Clean Production Action provides strategies and tools to simplify for companies the complexity of substituting safer chemicals and materials for hazardous ones. Its globally used GreenScreen benchmarking tool helps companies and governments identify chemicals of concern and find safer alternatives, and track progress. In tandem, its Chemical Footprint Project enables companies to measure and more transparently disclose their chemical footprints, further incenting them to reduce hazardous chemical use.
Green chemistry’s potential to help with climate is constrained by how challenging clean production is even for the best-intentioned companies. Solutions that facilitate safer substitution are key. The first principle of clean production — knowing and disclosing product chemistry — is the on-ramp to mitigating all of the issues highlighted earlier in this article. Despite the well-deserved credit that has accrued to Clean Production Action’s programs and other safer chemicals initiatives, too seldom is there recognition that every reduction in hazardous chemical use represents a reduction in the damaging interactions between these substances and the macro environment of a hotter, scarcer world.
We must recognize that climate and chemicals are closer cousins than generally has been acknowledged. We must recognize that green chemistry, paired with strategies and tools for safer substitution, can be and has to be a bigger part of the arsenal in attacking climate change.
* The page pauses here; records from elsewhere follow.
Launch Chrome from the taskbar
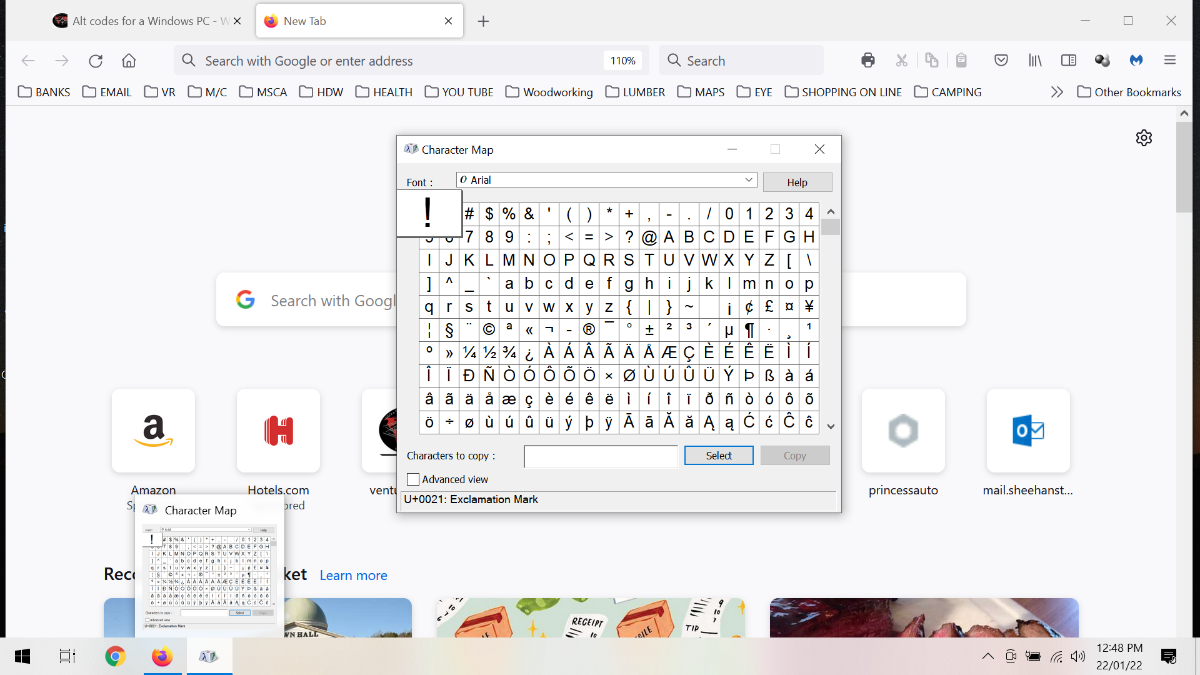This screenshot has width=1200, height=675. (x=115, y=656)
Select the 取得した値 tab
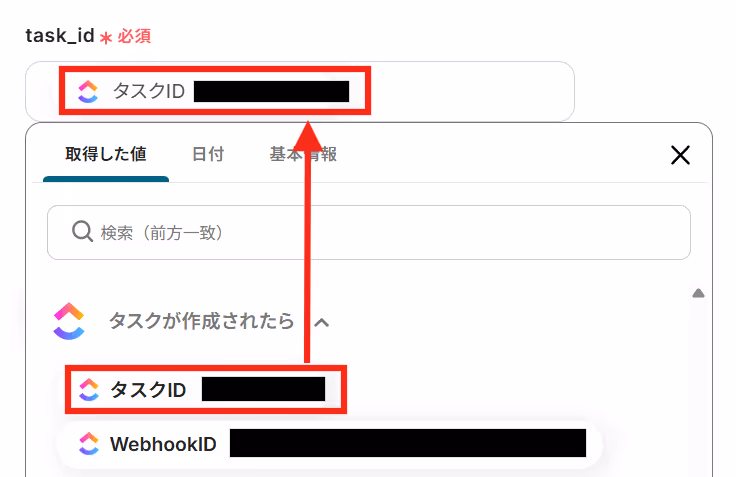This screenshot has width=736, height=477. (x=106, y=154)
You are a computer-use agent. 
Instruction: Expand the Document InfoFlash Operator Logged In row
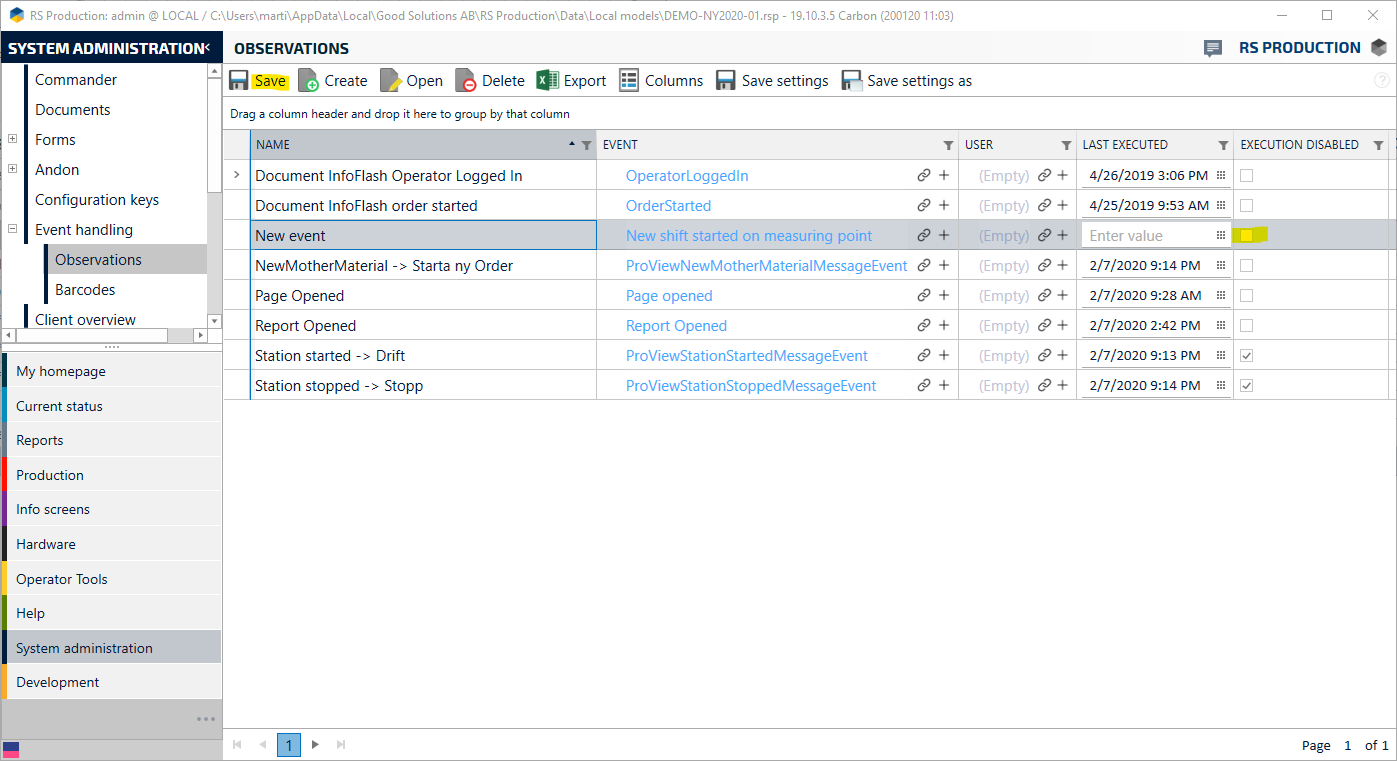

As our existential climate challenges mount, all the galvanized action to attack them can be amplified if green chemistry is fully seen and supported by policy makers and company decision-makers. Its power to mitigate both the human health and environmental impact of the warming of the planet cannot be left partially untapped.
All of this is more simply understood in the context of the United Nations Sustainable Development Goal No. 13’s targets for urgent climate action.
So next time you think about climate change, think about chemicals. It’s all one issue, inseverable, in our interconnected web of environmental and health challenges in this anthropomorphic era of climate shock and chemical proliferation.
If you care about climate change’s impact on human health and survival, ask yourself and your company or organization this: What more can I/we do to reduce demand for chemicals of concern, replace them with safer alternatives and support advances in green chemistry? Underusing such a powerful weapon in the fight to save our planet and ourselves is no longer an option. We have too much catching up to do.